Jouer au militaire pour ‘’sauver’’ le chauffeur...
De plus en plus exaspéré par l'attitude de l'élément de l’ordre, des passagers demandent au concerné de descendre du véhicule pour se faire établir le papier. Le gendarme, qui ne s'attendait pas à cette réaction, est embarrassé. Pour déjouer le piège, il demande au passager de descendre avec ses bagages afin qu'ensemble, ils aillent en ville, au commissariat, pour lui établir un certificat de résidence. Devenus solidaires de l’infortuné voyageur, des passagers descendent également du véhicule pour plaider le cas de celui-ci. Le gendarme fait semblant de tancer sa victime et lui recommande de partir.
Entre-temps, un policier de la brigade anti-drogue, qui s'approche du véhicule, réclame de l'argent au chauffeur. Celui-ci lui fait comprendre que depuis son départ d'Odienné, il ne fait que dépenser et qu'il n'a plus rien. L'agent refuse d'entendre raison. Pour débloquer la situation, nous jouons au militaire pour amadouer l'agent de la police anti-drogue. « Mono, laisse ça, on est pressé et on doit vite rentrer », lui lançons-nous dans le jargon bien connu du milieu, avec une poignée de main. Désarçonné par cette attitude, le policier abdique : « C'est à cause de mon collègue que je vous laisse, mais au prochain voyage, tu donneras pour moi ». Sans doute nous prenait-il pour un des leurs, vu le langage que nous avons adopté et notre corpulence. Curieux, il ne prend même pas la peine de savoir qui nous sommes réellement. Quelle légèreté, pensons-nous! Le jeudi 22 mai 2012, nous faisons le même chemin. Cette fois, le chauffeur du véhicule que nous empruntons, bien au fait du racket aux corridors, demande aux passagers dont les pièces ne sont pas au complet, de se cotiser pour éviter les nombreux arrêts sur le trajet.
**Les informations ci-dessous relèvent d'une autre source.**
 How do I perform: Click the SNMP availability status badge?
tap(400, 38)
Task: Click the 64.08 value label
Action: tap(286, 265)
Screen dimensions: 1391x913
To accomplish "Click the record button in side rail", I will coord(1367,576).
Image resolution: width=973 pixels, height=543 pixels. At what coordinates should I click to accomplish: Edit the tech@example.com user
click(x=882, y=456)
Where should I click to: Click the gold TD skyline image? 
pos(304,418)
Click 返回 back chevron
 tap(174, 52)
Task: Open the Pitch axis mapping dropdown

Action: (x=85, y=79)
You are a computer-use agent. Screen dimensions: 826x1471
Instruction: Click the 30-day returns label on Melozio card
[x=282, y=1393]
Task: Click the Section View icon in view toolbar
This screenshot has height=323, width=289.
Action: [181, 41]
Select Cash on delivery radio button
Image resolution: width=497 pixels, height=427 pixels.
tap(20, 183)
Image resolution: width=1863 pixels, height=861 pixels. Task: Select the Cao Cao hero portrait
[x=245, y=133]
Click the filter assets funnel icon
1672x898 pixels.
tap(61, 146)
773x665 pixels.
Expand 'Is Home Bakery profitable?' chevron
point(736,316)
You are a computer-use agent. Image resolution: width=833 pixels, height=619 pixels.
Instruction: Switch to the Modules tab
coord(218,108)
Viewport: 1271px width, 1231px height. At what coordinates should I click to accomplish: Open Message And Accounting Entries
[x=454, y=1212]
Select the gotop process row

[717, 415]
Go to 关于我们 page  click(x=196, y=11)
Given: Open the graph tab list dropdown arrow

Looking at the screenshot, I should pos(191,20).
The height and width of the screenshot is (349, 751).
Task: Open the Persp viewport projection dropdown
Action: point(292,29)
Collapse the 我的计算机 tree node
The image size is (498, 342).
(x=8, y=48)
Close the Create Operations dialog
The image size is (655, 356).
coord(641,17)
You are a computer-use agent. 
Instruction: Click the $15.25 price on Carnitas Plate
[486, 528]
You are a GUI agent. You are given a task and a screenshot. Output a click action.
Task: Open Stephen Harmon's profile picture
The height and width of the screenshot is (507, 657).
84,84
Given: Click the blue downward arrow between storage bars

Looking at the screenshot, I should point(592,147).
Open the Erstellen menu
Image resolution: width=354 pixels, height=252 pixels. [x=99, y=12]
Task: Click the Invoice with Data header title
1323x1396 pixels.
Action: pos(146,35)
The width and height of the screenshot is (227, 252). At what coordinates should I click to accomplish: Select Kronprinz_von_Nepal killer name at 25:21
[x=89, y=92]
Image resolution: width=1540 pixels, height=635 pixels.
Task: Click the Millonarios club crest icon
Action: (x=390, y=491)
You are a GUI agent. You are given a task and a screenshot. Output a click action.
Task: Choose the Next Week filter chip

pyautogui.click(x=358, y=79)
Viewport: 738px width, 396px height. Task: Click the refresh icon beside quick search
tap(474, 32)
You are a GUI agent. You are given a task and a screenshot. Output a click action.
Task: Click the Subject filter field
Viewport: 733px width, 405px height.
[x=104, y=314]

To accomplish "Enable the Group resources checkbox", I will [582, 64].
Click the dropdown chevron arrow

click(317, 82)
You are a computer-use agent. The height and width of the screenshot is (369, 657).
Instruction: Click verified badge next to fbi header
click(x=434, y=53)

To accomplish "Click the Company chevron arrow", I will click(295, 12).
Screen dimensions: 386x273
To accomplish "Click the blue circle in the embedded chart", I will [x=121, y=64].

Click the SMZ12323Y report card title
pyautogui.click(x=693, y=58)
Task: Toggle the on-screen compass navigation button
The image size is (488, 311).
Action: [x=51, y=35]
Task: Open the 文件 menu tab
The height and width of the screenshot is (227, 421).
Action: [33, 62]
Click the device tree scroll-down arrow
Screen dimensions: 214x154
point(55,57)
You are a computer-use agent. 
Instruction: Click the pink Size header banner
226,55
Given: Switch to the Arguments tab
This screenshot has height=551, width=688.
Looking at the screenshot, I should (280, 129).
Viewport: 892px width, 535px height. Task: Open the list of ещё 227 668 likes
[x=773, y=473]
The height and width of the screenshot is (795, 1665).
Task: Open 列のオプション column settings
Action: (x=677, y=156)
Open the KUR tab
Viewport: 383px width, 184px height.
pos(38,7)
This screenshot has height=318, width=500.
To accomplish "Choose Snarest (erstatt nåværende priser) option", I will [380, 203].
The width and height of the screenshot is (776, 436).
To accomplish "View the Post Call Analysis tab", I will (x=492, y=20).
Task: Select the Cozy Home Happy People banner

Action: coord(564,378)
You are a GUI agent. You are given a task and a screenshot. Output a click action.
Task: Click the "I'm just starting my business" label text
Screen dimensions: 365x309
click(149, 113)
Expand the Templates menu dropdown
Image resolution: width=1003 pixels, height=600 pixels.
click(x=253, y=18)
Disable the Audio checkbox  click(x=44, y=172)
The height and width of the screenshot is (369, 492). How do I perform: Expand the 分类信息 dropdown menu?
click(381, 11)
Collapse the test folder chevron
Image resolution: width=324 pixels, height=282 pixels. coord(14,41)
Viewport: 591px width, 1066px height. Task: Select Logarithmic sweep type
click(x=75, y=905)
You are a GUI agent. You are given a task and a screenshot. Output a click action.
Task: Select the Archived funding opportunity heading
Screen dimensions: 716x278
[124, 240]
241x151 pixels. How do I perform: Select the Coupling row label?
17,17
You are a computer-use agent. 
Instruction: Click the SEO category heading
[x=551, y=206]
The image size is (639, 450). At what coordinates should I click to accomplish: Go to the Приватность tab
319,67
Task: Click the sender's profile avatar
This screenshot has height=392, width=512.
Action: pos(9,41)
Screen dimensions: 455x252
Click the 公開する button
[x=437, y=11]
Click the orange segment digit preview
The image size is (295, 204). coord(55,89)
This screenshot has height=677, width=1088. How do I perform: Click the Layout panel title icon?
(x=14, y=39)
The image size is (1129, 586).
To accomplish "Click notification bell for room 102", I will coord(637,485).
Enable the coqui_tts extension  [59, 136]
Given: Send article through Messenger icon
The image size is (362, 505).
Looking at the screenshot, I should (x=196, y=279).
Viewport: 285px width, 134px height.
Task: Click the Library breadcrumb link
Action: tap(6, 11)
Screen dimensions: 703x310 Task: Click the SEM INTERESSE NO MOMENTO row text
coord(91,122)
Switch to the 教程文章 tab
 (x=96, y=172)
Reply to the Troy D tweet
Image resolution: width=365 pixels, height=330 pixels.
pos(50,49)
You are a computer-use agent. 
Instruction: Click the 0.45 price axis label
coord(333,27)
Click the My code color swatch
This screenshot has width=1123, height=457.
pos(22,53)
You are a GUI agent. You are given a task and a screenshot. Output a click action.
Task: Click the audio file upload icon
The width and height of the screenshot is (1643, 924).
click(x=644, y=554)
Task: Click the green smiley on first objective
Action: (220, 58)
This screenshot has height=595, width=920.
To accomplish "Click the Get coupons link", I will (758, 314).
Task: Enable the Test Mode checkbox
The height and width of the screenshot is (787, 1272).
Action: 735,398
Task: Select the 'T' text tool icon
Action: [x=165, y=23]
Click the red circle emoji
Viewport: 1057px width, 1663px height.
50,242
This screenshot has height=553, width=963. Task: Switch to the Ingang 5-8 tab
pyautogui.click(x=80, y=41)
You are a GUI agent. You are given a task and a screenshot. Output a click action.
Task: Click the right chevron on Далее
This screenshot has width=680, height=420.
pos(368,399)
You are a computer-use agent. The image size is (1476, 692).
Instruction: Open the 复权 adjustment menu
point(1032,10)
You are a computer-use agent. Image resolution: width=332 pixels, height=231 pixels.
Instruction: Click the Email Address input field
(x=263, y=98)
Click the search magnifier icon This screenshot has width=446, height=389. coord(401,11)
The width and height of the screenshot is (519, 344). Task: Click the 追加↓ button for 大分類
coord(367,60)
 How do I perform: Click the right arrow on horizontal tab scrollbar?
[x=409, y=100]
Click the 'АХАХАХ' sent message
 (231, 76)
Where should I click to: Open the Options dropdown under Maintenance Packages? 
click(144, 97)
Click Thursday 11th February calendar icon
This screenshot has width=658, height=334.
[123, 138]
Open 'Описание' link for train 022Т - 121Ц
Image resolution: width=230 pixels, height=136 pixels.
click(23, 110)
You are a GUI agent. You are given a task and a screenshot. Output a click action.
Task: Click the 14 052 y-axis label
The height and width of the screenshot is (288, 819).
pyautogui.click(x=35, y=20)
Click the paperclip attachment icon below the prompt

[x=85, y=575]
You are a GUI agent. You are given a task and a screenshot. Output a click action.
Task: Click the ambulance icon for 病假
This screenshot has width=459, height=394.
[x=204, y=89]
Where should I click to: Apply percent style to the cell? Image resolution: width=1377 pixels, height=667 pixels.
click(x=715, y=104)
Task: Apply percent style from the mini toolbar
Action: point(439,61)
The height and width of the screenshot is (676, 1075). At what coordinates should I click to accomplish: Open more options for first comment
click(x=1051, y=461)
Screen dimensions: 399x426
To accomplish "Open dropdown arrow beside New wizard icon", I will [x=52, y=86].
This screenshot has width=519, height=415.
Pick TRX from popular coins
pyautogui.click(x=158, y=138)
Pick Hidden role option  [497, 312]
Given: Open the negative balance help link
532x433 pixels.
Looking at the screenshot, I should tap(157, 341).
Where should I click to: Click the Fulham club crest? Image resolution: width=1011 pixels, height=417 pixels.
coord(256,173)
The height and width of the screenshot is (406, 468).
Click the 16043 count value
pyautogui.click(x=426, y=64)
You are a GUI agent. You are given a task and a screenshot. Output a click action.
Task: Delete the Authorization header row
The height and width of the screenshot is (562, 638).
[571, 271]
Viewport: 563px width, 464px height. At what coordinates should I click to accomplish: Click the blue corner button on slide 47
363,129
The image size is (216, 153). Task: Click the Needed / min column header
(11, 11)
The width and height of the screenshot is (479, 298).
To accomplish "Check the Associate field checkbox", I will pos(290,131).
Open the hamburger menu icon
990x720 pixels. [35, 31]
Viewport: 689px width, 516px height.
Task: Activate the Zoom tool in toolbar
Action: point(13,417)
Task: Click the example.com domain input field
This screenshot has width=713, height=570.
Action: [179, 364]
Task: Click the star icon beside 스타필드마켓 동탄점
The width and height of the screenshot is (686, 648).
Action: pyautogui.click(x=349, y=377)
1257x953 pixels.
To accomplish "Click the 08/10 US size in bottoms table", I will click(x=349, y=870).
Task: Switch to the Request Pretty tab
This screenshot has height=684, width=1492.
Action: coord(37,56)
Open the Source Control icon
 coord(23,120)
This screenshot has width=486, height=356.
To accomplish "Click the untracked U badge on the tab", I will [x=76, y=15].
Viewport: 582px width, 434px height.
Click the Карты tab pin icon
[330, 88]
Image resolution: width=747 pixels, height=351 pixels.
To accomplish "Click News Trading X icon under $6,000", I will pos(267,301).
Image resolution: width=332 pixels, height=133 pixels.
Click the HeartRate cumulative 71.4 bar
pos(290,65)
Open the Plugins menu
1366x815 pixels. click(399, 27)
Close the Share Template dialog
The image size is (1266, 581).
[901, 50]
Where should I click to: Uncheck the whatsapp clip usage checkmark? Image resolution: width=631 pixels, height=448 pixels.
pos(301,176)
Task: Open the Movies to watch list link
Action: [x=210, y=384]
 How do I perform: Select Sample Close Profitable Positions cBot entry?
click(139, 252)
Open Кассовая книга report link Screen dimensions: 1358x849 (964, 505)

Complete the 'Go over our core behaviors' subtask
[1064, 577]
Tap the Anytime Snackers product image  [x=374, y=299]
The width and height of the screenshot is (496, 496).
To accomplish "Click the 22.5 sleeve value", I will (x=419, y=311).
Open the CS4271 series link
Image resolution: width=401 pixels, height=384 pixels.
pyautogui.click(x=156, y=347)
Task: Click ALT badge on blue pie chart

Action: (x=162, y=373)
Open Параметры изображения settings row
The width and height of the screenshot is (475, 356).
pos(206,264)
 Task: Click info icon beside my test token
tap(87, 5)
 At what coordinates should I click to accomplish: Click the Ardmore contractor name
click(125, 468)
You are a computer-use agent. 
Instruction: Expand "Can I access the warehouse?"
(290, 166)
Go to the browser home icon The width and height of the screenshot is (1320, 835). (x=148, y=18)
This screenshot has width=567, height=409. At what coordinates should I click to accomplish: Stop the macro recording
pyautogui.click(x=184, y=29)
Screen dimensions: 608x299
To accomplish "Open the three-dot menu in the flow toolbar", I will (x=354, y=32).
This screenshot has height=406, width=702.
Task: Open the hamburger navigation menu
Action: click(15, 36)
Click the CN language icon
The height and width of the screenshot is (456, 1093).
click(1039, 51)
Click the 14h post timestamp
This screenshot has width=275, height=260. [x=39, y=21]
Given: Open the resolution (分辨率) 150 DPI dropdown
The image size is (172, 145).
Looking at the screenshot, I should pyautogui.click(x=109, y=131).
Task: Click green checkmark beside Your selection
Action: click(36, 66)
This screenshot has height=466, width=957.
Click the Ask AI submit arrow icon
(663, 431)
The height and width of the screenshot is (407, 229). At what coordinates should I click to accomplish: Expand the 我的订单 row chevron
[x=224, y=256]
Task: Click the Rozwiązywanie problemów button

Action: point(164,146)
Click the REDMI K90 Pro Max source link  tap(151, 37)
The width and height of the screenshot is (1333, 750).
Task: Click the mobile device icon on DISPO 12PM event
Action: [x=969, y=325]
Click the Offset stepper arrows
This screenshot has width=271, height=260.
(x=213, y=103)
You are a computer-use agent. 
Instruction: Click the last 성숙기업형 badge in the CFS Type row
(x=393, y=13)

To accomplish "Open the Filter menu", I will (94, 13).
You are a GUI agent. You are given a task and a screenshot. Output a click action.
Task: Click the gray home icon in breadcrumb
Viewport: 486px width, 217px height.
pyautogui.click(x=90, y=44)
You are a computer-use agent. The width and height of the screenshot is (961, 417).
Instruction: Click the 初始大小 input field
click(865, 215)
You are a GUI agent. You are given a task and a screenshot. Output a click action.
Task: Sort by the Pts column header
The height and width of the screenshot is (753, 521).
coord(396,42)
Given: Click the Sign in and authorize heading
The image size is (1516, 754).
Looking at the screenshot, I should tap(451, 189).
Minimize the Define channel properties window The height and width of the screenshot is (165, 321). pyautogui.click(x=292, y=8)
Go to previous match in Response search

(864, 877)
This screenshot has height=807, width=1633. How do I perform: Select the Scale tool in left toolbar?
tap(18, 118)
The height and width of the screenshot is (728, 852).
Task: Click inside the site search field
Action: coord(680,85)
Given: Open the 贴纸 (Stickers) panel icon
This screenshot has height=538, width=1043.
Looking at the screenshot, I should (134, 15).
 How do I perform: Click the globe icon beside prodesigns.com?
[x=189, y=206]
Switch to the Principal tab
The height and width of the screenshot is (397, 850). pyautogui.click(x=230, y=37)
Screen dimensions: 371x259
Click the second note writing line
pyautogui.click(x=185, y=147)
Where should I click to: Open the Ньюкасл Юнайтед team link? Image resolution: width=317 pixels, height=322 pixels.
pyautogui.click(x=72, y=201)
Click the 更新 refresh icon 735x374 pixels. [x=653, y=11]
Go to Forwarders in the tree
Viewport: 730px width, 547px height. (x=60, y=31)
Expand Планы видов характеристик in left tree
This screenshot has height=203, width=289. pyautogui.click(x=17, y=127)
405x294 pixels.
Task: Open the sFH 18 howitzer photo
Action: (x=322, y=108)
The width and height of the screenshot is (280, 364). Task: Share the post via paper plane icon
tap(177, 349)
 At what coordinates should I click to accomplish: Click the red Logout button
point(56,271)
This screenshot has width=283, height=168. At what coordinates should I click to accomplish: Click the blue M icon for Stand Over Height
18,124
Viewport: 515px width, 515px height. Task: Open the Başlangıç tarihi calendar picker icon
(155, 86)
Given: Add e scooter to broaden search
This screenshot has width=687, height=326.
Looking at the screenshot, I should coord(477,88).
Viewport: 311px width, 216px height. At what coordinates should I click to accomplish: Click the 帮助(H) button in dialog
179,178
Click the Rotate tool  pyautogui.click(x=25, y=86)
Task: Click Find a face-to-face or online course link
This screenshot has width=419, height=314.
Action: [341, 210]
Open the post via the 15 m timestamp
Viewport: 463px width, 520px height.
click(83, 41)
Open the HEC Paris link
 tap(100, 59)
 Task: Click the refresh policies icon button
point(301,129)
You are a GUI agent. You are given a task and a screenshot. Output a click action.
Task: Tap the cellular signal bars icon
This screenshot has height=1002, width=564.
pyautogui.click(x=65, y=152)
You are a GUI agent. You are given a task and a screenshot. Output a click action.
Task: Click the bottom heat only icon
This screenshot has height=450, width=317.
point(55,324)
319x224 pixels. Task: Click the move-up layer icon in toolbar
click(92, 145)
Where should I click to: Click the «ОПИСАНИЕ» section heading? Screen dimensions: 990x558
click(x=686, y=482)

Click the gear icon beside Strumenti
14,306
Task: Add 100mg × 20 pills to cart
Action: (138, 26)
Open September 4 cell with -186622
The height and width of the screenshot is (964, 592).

Tous les concernés, comme s’ils s’étaient concertés à l’avance, s’exécutent aussitôt. Sur le parcours, l’on aperçoit le convoyeur du véhicule, qui descend à chaque barrage, fait un tour sous les hangars de fortune, et réembarque à bord du minicar qui reprend sa route. Touba, Man, Bangolo, Duékoué, Issia, Gagnoa, Divo, Tiassalé, tous les agents en ces endroits ont eu droit à leur part de gâteau.
Nulle part, l’on a perdu du temps à l’un de leurs barrages. « C'est la méthode efficace. Comme ça, on n’est pas emmerdé », indique avec un sourire en coin le convoyeur. « C'est toujours comme ça. Ouattara est assis à Abidjan avec ses ministres et ils pensent qu’ils peuvent changer quelque chose. En tout cas depuis qu'il est arrivé, on a l'impression que le racket a pris du volume », ironise-t-il. Des propos qui doivent interpeller le ministre de l'Intérieur et son homologue du Transport.